Stifel advisor facing $23.5 million in investor claims over structured notes

Stifel advisor facing $23.5 million in investor claims over structured notes
The Miami Beach, Florida-based advisor, Chuck Roberts, is a 33-year industry veteran and has worked at Stifel since 2016.
JUL 17, 2023

A veteran financial advisor with Stifel Nicolaus & Co. Inc. is facing a rash of investor complains stemming from the sale of structured notes, the performance of which is typically tied to an underlying asset, such as a specific stock or an index like the S&P 500 stock index.

Miami Beach, Florida-based Chuck Roberts is a 33-year industry veteran and has worked at Stifel since 2016, according to his BrokerCheck report. He's facing eight investor claims totaling $23.5 million in damages. The customer complaints claim breach of fiduciary duty, negligence, fraud, breach of contract and other allegations, with six filed in May and one each in June and last October.

One investor's claim against Roberts in April for an unpublished amount was denied, according to BrokerCheck.

Roberts, whose title is managing director of investments, didn't return a message Monday morning to comment. A spokesperson for Stifel declined to comment.

Wall Street banks underwrite structured notes, which can be volatile because they're a hybrid of a bond and a derivative. Some notes have principal protection but others don’t, and investors can lose a portion or all of their principal based on the terms of the note and market volatility.

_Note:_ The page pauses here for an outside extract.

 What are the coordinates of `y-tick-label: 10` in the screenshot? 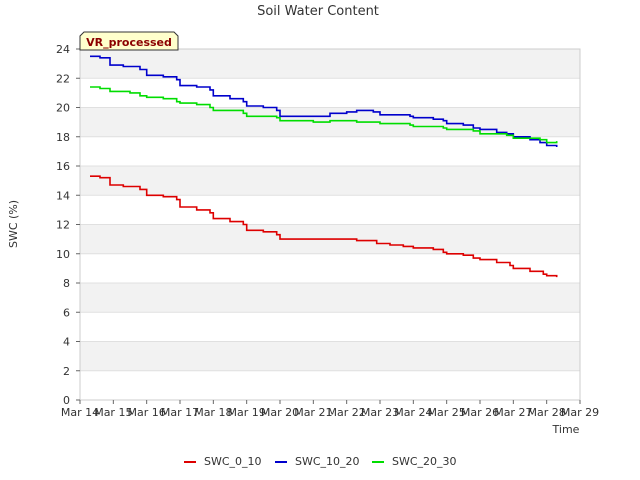 It's located at (63, 254).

“While structured notes may enable individual retail investors to participate in investment strategies that are not typically offered to them, these products can be very complex and have significant investment risks,” according to a Securities and Exchange Commission bulletin to investors from 2015. “Before investing in structured notes, you should understand how the notes work and carefully consider their risks.”

Roberts has also been in the headlines locally in south Florida as a prominent buyer of real estate. In 2019, he reportedly paid $10.9 million for a brand-new condominium on the Atlantic Ocean.

"These were a sophisticated, wealthy group of investors who worked with Roberts," said one industry source who asked not to be identified. "They understand and take on high-risk strategies."

Roberts "was buying and selling structured products nonstop," said James Sallah, a plaintiff's attorney working with one of the investors suing the financial advisor. "I'm not sure how big a producer he was, but our client was a multimillion-dollar customer."

"We have six pending involving Roberts, and one about to be filed," said Jeff Erez, also a plaintiff's attorney. "He was aggressive with structured notes and caused a lot of damages to customers."

According to BrokerCheck, in 2010, Roberts lost one investor arbitration complaint, with $202,000 in damages, stemming from alleged unsuitable and unauthorized trades. He was also suspended for four weeks and fined $40,000 for allegedly breaking industry rules about opening client accounts. He was registered with Morgan Stanley at the time.